They all became still at once. They all looked at the lamb. They all felt
of his horn. Their eyes grew big.

"There was never such a thing known," said the farmer.

"Whose is the lamb?" asked another. "Is it yours?"

"No," said Melas, "it belongs to Pericles the Archon. It was born on his
farm. I am taking it to him so that he may decide what to do with it."

"A portent on the farm of Pericles?" cried the old woman. "I'll warrant
it will be read as favoring him, since he already has a world at his
feet. May the Gods forgive me, but it seems to me they are often more
partial than just."

"Hush, woman," said one of the farmers. "Speak no ill of the Gods, not
until we are safe on the land at any rate."

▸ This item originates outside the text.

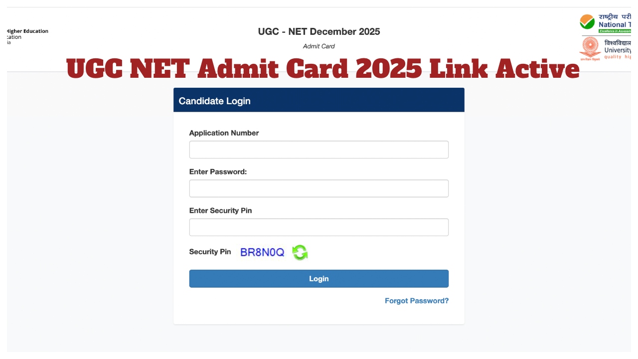Focus the Enter Security Pin field
The image size is (638, 359).
pyautogui.click(x=319, y=227)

The woman snapped her mouth shut. The farmers and the fisherman settled
themselves as far away as possible from the Twins and Melas, and nothing
more was said until the boat touched the other shore, and all the
passengers scrambled out upon the dock. The farmers and the fisherman and
the old woman all hastened away to the marketplace, and when they reached
it, they must have kept their tongues busy, for as Melas and the Twins
passed through it on their way to Athens a few moments later, they were
followed by a crowd of curious people who wanted to see the lamb and who
had a great deal to say about what such a miracle might mean.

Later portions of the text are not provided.